October 06, 2011 at 7:14 am
By Megan Poinski
The Board of Public Works awarded $18 million in grants coming from the new 3% alcohol sales tax for school construction projects in Howard, Montgomery, and Anne Arundel counties.
Most of the revenues from the new tax, which was passed by the General Assembly earlier this year and has been collected since July, are earmarked for educational projects. The tax added on top of the 6% sales tax is expected to collect $88 million in revenues – more than $72 million of which are for schools in its first year. About $15 million is for the Developmental Disabilities Administration.
Gov. Martin O’Malley, also chairman of the Board of Public Works, was proud that Maryland is able to invest in education during the current economy.
“While other states are doing less in the recession, we are doing more,” O’Malley said.

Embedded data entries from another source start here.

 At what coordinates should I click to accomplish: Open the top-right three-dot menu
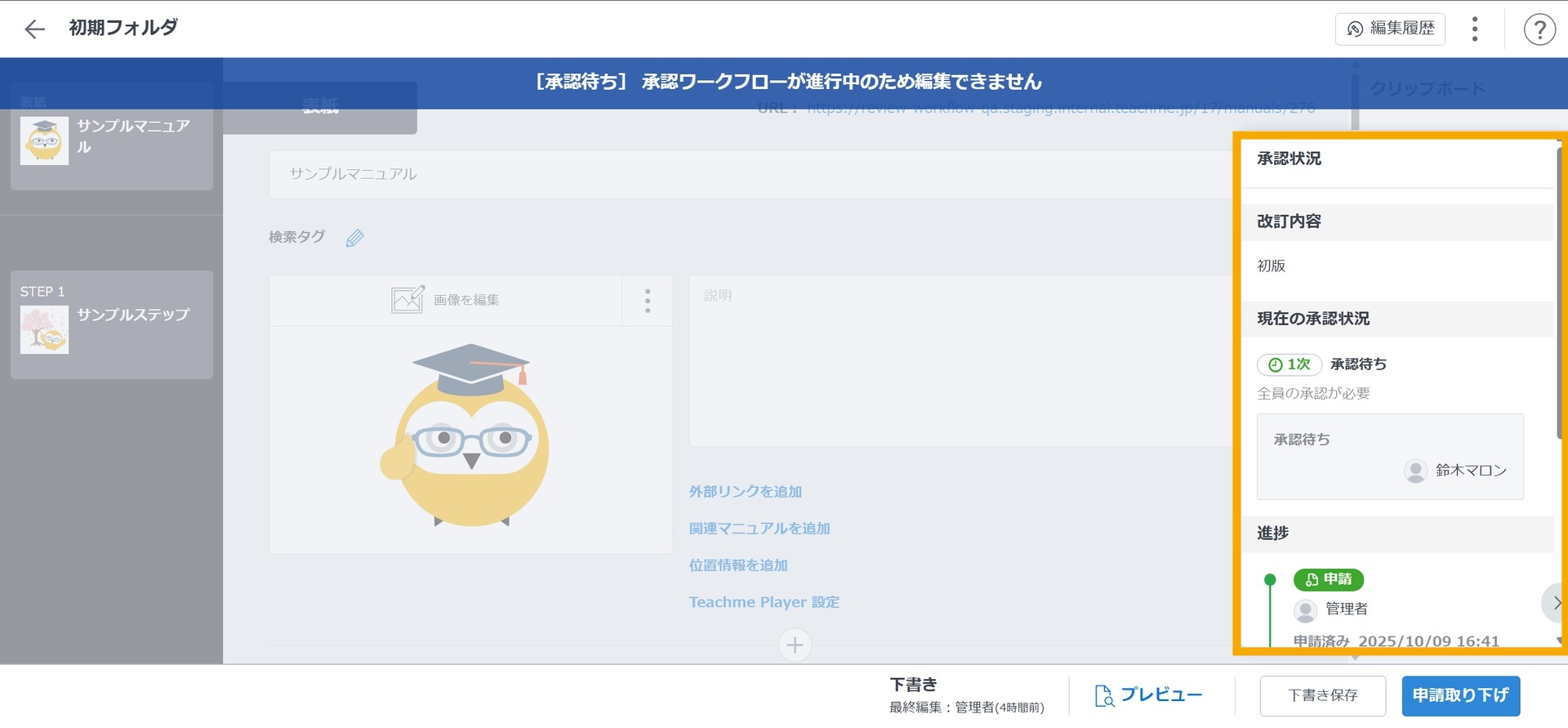1474,29
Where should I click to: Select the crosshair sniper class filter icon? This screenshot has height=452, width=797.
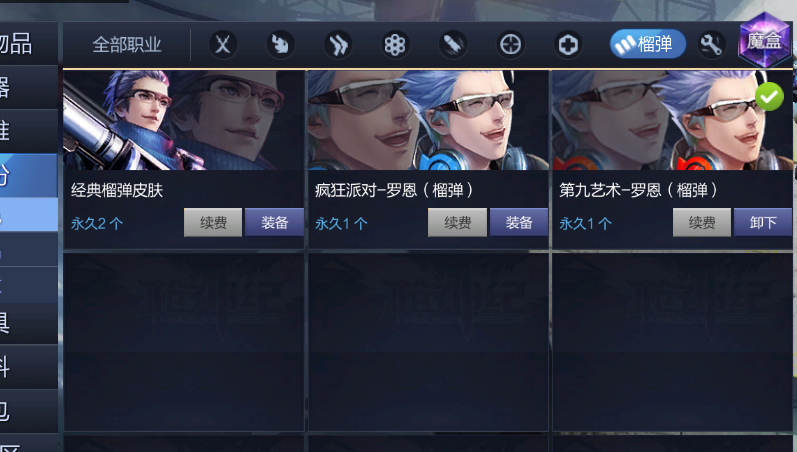click(x=510, y=45)
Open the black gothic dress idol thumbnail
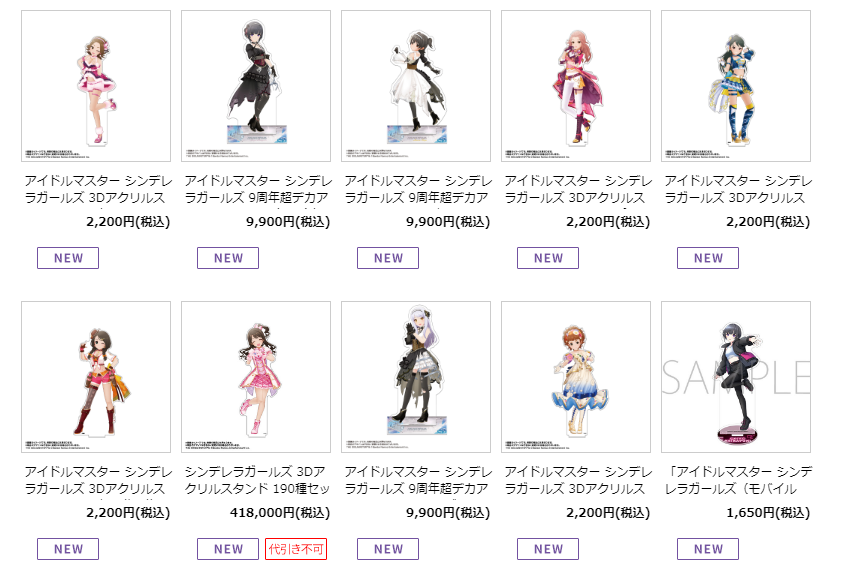 (x=256, y=86)
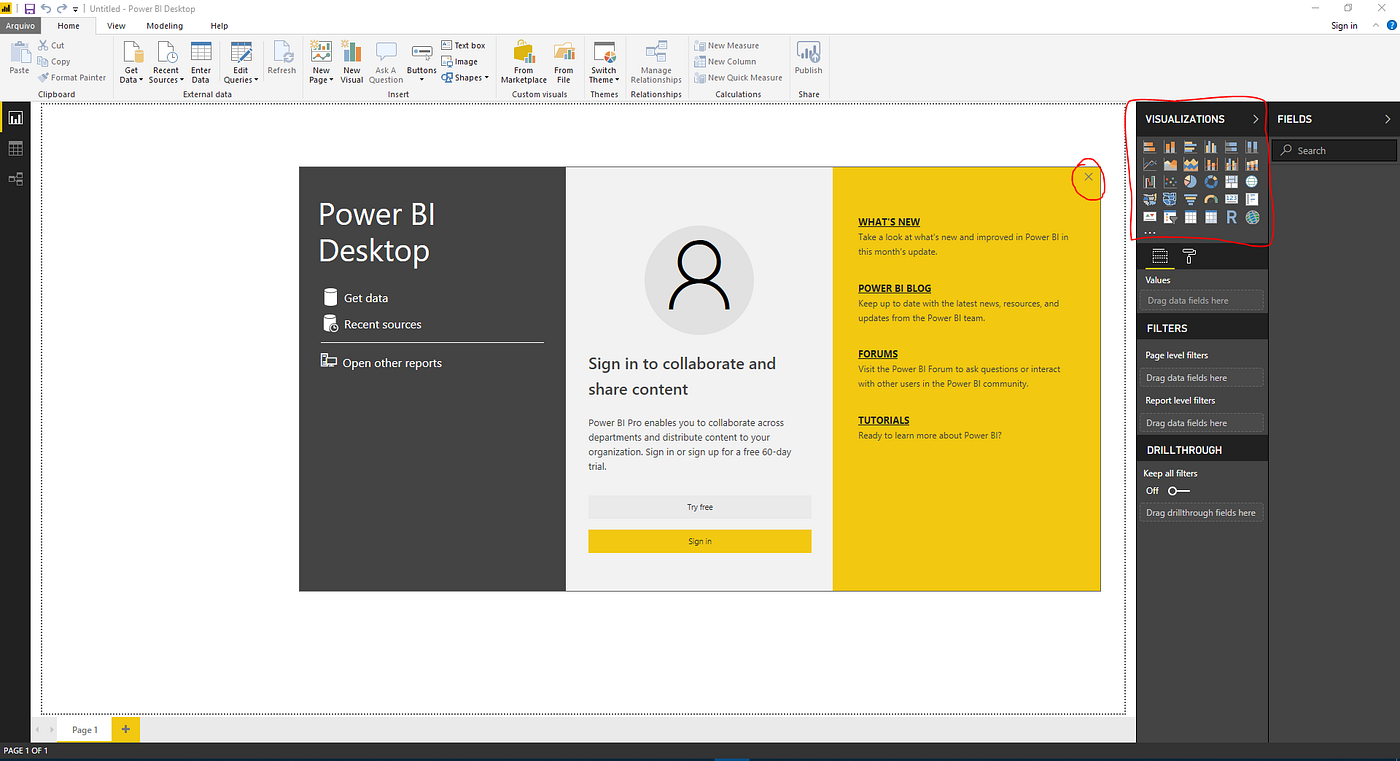The image size is (1400, 761).
Task: Select the R script visual
Action: tap(1231, 216)
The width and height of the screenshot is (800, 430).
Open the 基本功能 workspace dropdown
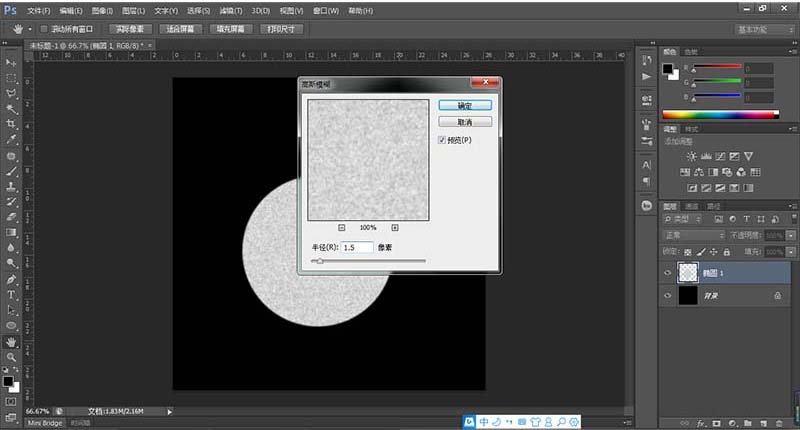click(x=765, y=29)
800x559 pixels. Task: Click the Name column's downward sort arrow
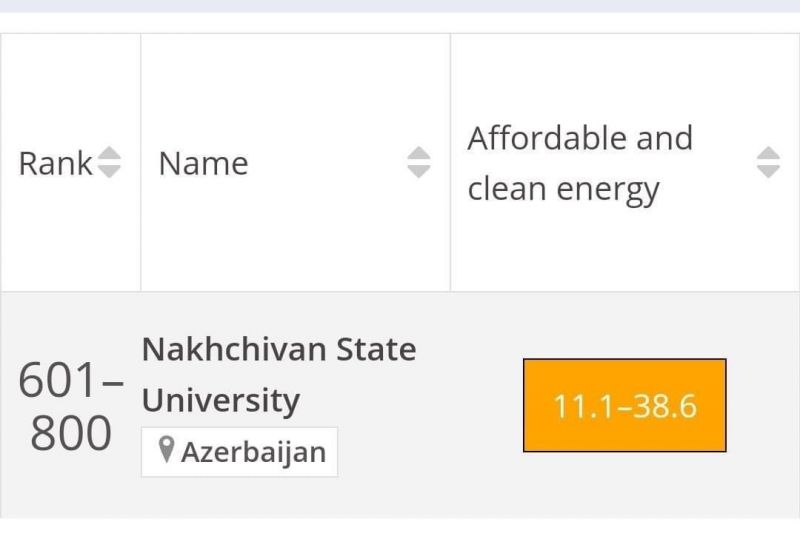tap(419, 172)
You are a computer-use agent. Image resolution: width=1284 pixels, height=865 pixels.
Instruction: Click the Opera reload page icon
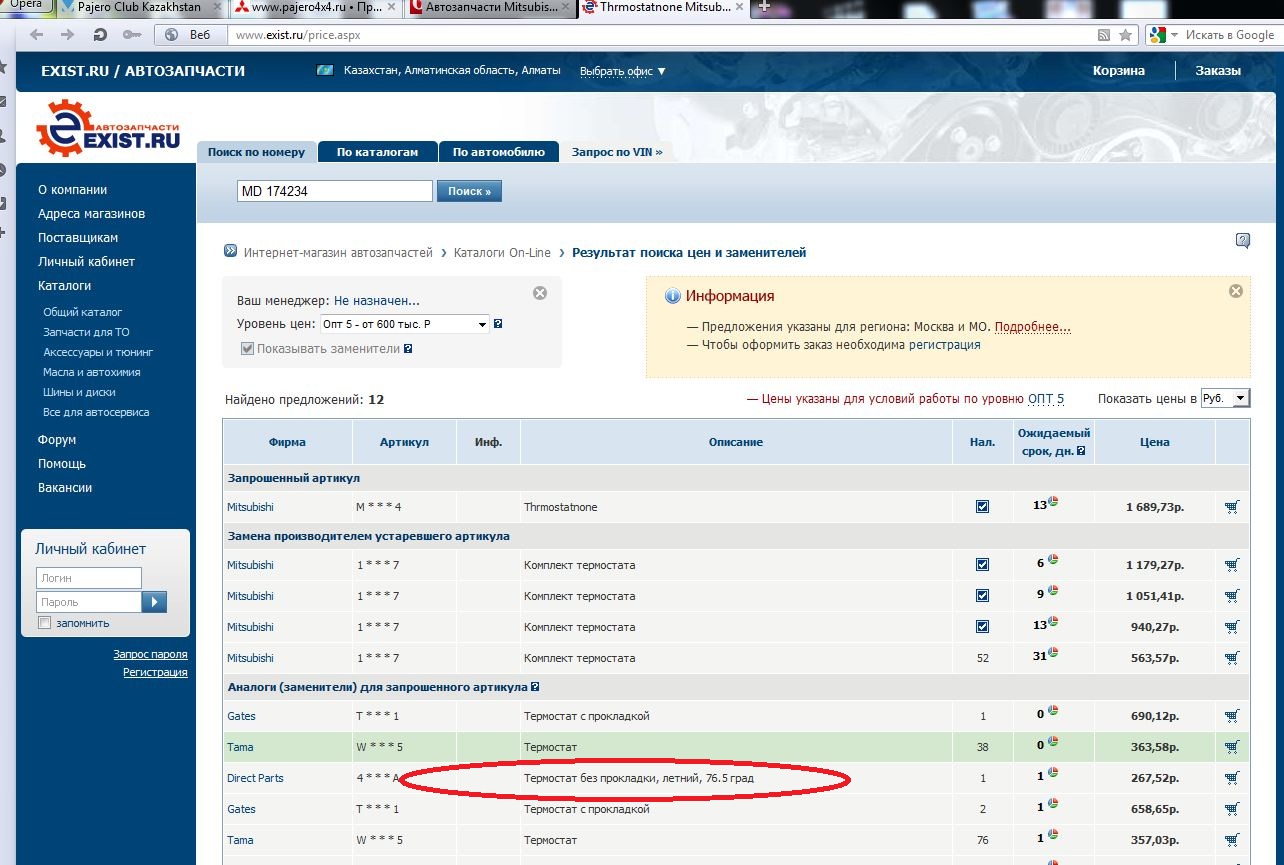(x=99, y=35)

The district officials who spoke at the meeting all talked about their planned projects, but were unable to tell O’Malley how many jobs they would create.
O’Malley and the other members of the Board of Public Works, Treasurer Nancy Kopp and Comptroller Peter Franchot, unanimously approved the grants on Wednesday.
Montgomery County got the largest chunk of money in Wednesday’s grants, receiving a total of $9 million. Here’s where the funds are going:
- $1,428,000 to go toward the Cabin John Middle School replacement project.
- $1,058,420 to go toward the Cannon Road Elementary School replacement project.
- $5,176,000 to go toward the Farmland Elementary School replacement project.
- $1,337,580 to go toward the Garrett Park Elementary School replacement project.
James Song, director of facilities management for Montgomery County Public Schools, said that this money is helpful, but the school district desperately needs more funding for facilities. The district is the state’s largest, with 200 separate schools and a rapidly growing population. In the last year, Song said, the student population went up by about 8,600. Growth of 10,000 more students is anticipated over the next five years.
“That’s like a whole high school each year,” Song said.
Anne Arundel County is getting $5 million, which will be used to enhance performing and visual arts facilities at Annapolis High School, said Lisa Seaman-Crawford, acting director of facilities for the school district. The high school will be getting appropriate rooms for performing arts, including dance and recording studios, and will become home to a new magnet program for the arts.
Howard County is getting $4 million for the following projects.
- $2 million to replace the grass in the Atholton and Hammond high school stadiums with artificial turf.
- $1 million to replace lockers and security systems, as well as upgrade sports facilities, at Oakland Mills High School.
- $750,000 to rehabilitate the physical education facilities at Wilde Lake High School and reconfigure some rooms.
- $250,000 to upgrade casework in art, band and chorus rooms at Wilde Lake Middle School.
Howard County School Facilities Director Wayne Crosby said that the artificial turf will make the stadiums more resilient so members of the community can use the football fields. They are currently reserved for high school sports games to maintain the grass.